Thanks, Swarfega: that's what I tried to say, too. As for TRIM, it's just glorified garbage collection. Not quite the same as optimization, but then, SSDs don't need to move data around to get it under a read/write head ASAP, either. Random access rules!
It's called Optimize Drives, because it both defrags HDD's and TRIM's(which is not garbage collection see below), and they needed and one name fits all.
It has nothing to do where files are placed on the drive like "so called advanced defragmenters" do(which for a normal user is a waste of time and also causes wear & tear on mechanical drives for very little to no increase in access time)
Garbage Collection and TRIM in SSDs Explained - An SSD Primer | The SSD ReviewGC(Garbage Collection) is the name for the process of relocating existing data to new locations and allowing the surrounding invalid data to be erased. Flash memory is divided into blocks, which is further divided in pages. Data can be written directly into an empty page, but only whole blocks can be erased. Therefore, to reclaim the space taken up by invalid data, all the valid data from one block must be first copied and written into the empty pages of a new block. Only then can the invalid data in the original block be erased, making it ready for new valid data to be written.

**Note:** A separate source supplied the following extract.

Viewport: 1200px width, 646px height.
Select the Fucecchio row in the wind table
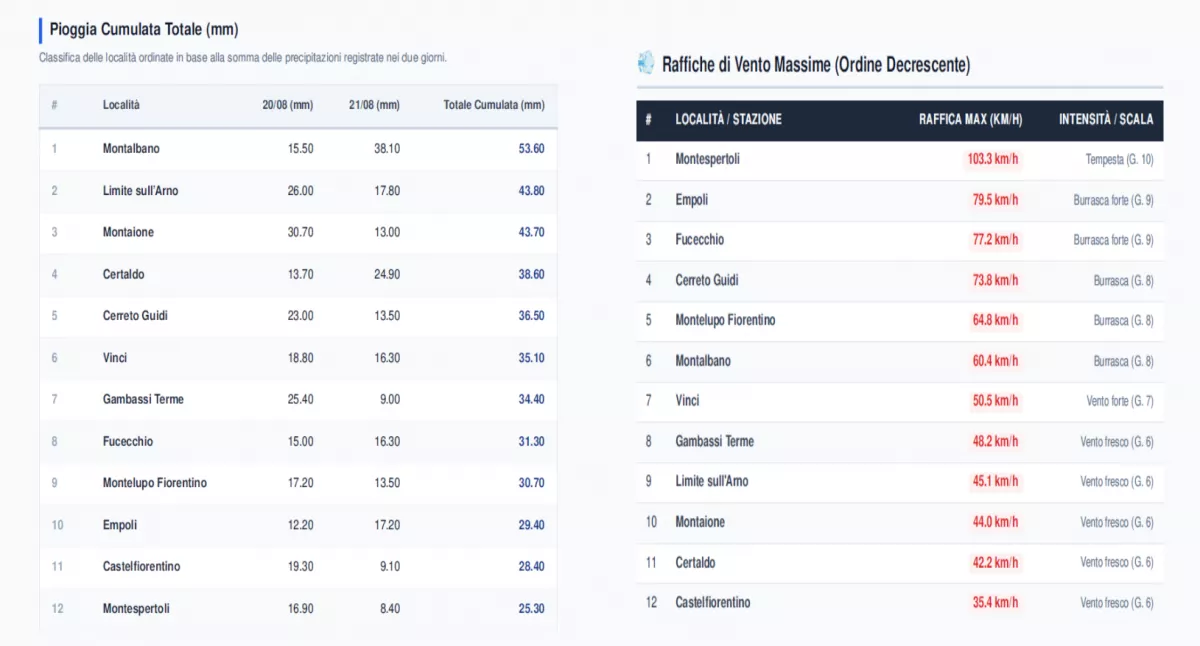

the TRIM command enables the OS to notify the SSD that old data is no longer valid about the time it deletes the logical block addresses from its logical table. The advantage of the TRIM command is that it enables the SSD’s GC to skip the invalid data rather than moving it, thus saving time not rewriting the invalid data.
***read the complete article***
Leave the Recovery partition alone. As stated, there is probably nothing to optimize there.
In the nearly 30 odd years I've been using various releases of Windows and Linux I've NEVER had to defrag a drive -- AFAIK it rarely seems to make ANY difference.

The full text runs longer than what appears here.